- Rozmawialiśmy z przedstawicielami izb na temat ewentualnych przesunięć personelu medycznego do pracy przy zwalczaniu epidemii zakażeń wirusem SARS-CoV-2. W tej chwili nie ma takich potrzeb. Wszystkie jednostki służby zdrowia, które pracują na pierwszej linii nie wykazują w tym momencie zapotrzebowania na lekarzy i pielęgniarki, ale chcemy być przygotowani na każdą sytuację – podkreślił wojewoda.
Przedstawiciel rządu w województwie dodał, że krótki kryzys, kiedy mieliśmy zakażenia wewnątrz szpitali, został opanowany i prawie wszystkie oddziały szpitalne działają normalnie.
Wojewoda podkreślił również, że sytuacja w kujawsko-pomorskich domach pomocy społecznej oraz w zakładach opiekuńczo-leczniczych jest stabilna i nie występują tutaj problemy, z którymi muszą się mierzyć inne województwa.

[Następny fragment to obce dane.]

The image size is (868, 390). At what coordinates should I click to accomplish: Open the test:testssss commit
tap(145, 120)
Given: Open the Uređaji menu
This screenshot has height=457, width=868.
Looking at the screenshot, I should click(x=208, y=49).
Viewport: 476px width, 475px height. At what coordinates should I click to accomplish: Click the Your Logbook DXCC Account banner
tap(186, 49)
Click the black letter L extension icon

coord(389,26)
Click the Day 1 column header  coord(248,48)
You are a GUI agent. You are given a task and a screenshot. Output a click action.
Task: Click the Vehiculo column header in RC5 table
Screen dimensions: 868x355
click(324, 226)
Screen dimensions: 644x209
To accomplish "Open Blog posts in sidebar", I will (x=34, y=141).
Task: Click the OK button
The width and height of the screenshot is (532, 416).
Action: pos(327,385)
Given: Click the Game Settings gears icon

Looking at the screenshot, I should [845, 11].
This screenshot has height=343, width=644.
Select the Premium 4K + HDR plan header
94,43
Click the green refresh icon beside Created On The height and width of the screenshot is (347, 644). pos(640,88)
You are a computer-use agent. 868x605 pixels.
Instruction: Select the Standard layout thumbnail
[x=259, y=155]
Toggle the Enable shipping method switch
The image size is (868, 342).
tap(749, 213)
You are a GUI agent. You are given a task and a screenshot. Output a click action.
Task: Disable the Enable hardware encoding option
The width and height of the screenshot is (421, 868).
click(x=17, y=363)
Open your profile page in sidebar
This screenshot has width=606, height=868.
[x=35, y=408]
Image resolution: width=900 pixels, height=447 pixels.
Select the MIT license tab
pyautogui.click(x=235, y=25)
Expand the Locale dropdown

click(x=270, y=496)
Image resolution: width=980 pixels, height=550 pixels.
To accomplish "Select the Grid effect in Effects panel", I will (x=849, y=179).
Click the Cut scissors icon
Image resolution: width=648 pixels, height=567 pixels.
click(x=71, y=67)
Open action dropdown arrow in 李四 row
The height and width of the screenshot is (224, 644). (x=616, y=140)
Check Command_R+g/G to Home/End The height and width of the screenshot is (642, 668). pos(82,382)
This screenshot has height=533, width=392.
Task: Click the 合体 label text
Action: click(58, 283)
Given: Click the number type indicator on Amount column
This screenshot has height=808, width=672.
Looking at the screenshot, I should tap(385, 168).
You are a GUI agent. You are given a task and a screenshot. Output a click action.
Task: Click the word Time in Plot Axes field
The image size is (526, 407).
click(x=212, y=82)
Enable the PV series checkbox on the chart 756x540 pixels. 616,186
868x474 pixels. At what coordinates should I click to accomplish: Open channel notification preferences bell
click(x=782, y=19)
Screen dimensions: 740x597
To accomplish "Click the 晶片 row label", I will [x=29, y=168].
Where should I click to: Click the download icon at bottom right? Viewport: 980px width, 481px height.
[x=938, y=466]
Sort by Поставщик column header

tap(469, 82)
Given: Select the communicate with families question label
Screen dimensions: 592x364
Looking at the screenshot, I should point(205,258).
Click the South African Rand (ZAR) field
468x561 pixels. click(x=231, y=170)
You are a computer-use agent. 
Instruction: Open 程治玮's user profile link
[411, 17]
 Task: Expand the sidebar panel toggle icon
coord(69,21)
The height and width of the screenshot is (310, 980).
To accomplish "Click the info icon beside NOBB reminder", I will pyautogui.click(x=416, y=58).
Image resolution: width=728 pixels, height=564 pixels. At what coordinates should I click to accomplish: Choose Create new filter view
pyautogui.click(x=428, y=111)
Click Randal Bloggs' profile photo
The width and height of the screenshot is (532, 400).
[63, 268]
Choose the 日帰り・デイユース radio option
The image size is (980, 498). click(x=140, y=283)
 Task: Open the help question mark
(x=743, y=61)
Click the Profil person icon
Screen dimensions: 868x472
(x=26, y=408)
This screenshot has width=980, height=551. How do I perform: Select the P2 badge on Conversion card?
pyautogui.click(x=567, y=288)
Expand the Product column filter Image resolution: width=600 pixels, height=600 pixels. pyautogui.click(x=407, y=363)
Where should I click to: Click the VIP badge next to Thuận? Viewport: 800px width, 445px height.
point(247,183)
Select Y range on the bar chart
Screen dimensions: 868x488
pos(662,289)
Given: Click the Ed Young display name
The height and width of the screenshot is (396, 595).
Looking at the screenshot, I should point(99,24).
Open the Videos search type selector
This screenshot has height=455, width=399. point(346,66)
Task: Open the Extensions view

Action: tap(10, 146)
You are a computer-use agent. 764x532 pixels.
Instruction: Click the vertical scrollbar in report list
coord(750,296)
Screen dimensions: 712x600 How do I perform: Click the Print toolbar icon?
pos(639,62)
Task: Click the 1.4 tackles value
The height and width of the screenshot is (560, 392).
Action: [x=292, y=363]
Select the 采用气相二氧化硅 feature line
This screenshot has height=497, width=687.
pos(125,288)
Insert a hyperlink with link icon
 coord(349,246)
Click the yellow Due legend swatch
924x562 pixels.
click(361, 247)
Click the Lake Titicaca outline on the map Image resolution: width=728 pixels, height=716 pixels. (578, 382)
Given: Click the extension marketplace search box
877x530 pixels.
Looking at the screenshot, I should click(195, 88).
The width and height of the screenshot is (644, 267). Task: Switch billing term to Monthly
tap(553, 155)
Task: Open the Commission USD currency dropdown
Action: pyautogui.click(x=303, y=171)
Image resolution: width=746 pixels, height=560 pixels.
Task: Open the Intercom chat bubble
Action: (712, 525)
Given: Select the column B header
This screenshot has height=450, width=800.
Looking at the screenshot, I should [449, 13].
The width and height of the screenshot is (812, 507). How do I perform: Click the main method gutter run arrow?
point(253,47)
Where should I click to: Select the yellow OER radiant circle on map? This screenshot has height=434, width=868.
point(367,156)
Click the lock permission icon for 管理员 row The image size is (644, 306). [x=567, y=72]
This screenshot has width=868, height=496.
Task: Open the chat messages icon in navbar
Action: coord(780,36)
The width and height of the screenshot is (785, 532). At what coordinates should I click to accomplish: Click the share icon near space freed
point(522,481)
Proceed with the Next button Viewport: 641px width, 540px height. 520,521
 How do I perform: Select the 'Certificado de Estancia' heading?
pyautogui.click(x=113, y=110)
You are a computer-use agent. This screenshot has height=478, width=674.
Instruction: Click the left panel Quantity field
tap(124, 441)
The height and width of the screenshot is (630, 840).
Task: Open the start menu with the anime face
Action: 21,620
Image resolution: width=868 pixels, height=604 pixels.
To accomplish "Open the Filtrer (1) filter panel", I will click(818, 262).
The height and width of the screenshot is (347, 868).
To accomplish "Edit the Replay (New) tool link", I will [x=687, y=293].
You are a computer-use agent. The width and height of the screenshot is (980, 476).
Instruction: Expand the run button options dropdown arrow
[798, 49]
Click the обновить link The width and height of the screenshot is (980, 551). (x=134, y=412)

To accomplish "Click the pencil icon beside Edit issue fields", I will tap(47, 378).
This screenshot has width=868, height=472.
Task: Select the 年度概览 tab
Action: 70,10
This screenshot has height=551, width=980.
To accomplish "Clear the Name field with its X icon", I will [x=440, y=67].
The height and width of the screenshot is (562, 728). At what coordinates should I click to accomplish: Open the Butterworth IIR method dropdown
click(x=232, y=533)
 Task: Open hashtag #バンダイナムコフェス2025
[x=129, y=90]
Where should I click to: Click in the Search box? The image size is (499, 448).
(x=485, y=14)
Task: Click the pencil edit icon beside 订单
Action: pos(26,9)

- Oprócz tego, że systematycznie dostarczamy do tych placówek środki ochrony osobistej, systematycznie rozmawiamy ze starostami i prezydentami miast odpowiedzialnymi za te jednostki, to również przez projekt unijny, w ramach Regionalnego Programu Operacyjnego, starostowie i prezydenci zdecydowali się na badanie całego personelu oraz podopiecznych raz w tygodniu. To bardzo uspokaja personel w DPS-ach i ZOL-ach. Mimo to, chcemy być przygotowani, bo w dobie pandemii sytuacja może zmienić się z dnia na dzień – dodał wojewoda.
Spotkanie z przedstawicielami izb lekarskich oraz izb pielęgniarek i położnych posłużyło wypracowaniu przejrzystych zasad kierowania, gdy zajdzie taka potrzeba, do pracy w jednoimiennym szpitalu zakaźnym lub innej jednostce o podwyższonej gotowości.